A DIRETORIA COLEGIADA DA AGÊNCIA NACIONAL DE VIGILÂNCIA SANITÁRIA, no uso das competências que lhe conferem os arts. 7º, inciso III, e 15, inciso III, da Lei nº 9.782, de 26 de janeiro de 1999, e considerando o disposto no art. 187, inciso VI e §§ 1º e 3º, do Regimento Interno aprovado pela Resolução da Diretoria Colegiada - RDC nº 585, de 10 de dezembro de 2021, resolve adotar a seguinte Resolução da Diretoria Colegiada, conforme deliberado em reunião realizada em 28 de janeiro de 2026, e eu, Diretor-Presidente, determino a sua publicação.
CAPÍTULO I
DISPOSIÇÕES PRELIMINARES E FUNDAMENTO LEGAL
Art. 1º Fica instituído Ambiente Experimental Regulatório (Sandbox Regulatório), nos termos do art. 11 da Lei Complementar nº 182, de 1º de junho de 2021, com caráter excepcional, transitório, temporário, supervisionado e orientado à geração de evidências, especificamente destinado à testagem controlada de técnicas e tecnologias experimentais relativas a produtos ou serviços sujeitos à vigilância sanitária, relacionadas à congregação das seguintes atividades relacionadas à Cannabis sativa L.:
I - ao cultivo destinado a fins medicinais;
II - à produção de insumo farmacêutico vegetal; e
III - ao desenvolvimento, preparação e fornecimento de preparados à base de cannabis para uso medicinal.

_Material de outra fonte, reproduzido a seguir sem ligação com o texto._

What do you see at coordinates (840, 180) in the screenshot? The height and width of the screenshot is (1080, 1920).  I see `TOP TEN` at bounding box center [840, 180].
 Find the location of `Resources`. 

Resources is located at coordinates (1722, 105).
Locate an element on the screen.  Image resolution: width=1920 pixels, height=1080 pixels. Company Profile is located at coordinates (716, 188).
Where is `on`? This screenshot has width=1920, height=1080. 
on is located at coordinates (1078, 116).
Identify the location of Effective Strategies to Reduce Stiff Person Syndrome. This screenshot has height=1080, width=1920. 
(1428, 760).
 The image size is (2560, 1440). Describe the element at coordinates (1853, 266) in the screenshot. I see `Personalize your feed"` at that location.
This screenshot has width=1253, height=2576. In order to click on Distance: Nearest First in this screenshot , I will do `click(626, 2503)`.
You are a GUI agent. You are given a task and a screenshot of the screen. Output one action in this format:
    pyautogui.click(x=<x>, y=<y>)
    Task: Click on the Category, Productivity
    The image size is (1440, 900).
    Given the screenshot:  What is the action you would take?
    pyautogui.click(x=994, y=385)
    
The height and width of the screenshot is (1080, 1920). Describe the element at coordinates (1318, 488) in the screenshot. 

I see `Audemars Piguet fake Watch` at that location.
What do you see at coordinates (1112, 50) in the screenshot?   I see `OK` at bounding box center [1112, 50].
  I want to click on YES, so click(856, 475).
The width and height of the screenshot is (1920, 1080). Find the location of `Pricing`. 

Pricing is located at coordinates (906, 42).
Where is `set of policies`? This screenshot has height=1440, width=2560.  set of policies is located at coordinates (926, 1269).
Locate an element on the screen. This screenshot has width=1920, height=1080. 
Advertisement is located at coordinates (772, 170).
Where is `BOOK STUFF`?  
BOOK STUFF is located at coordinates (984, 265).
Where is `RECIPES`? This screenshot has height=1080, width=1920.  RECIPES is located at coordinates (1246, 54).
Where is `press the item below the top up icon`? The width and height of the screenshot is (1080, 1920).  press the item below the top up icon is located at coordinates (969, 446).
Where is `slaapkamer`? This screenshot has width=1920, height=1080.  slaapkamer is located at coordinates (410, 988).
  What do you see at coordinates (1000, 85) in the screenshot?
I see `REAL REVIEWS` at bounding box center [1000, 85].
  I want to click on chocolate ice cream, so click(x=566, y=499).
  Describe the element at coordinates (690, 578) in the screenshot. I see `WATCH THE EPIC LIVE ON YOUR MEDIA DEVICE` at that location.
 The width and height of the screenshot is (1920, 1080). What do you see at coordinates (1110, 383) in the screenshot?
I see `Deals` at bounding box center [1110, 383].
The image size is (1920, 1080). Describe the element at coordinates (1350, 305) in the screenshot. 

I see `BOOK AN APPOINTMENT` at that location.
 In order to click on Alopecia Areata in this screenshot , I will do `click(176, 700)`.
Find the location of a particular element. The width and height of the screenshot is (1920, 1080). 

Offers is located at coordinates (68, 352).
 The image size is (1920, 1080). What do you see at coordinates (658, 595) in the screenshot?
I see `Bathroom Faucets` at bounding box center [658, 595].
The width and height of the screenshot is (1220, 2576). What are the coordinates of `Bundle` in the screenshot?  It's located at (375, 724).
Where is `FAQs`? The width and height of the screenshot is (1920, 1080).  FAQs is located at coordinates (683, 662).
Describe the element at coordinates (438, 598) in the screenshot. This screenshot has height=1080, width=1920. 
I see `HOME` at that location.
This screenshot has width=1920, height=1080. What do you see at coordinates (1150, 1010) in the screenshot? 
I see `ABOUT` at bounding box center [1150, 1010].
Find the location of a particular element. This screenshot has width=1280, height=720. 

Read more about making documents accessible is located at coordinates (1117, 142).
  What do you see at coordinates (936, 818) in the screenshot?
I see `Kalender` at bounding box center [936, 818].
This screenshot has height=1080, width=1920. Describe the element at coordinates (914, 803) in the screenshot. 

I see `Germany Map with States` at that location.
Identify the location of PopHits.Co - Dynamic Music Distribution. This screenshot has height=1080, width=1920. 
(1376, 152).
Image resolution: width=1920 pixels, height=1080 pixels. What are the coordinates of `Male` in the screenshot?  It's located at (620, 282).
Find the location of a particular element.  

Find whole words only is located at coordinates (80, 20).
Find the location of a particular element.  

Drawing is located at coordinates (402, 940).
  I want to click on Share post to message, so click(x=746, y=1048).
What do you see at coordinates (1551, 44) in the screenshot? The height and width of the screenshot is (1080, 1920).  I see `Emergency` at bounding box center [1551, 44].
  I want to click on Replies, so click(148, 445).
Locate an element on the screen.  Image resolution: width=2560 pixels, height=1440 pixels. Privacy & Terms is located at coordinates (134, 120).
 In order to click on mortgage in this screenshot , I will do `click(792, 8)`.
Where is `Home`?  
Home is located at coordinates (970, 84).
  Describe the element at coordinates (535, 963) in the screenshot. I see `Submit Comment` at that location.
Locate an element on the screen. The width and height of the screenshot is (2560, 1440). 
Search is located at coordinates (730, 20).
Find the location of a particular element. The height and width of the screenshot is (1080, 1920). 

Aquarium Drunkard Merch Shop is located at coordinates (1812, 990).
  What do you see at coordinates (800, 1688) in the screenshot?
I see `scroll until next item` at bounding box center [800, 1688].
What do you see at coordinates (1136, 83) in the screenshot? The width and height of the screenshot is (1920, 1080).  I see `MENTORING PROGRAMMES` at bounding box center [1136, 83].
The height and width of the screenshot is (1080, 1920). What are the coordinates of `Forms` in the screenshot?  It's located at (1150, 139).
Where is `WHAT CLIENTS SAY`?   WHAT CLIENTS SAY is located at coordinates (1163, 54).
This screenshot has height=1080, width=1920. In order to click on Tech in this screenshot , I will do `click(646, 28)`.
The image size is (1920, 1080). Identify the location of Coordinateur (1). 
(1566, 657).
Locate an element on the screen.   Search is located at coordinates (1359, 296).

Art. 2º O Sandbox Regulatório fundamenta-se na identificação de barreiras regulatórias concretas e na insuficiência dos instrumentos regulatórios ordinários para viabilizar, de forma segura e controlada, a produção de evidências para a avaliação de riscos sanitários e para o eventual aperfeiçoamento do marco regulatório relativo às atividades referidas no art. 1º.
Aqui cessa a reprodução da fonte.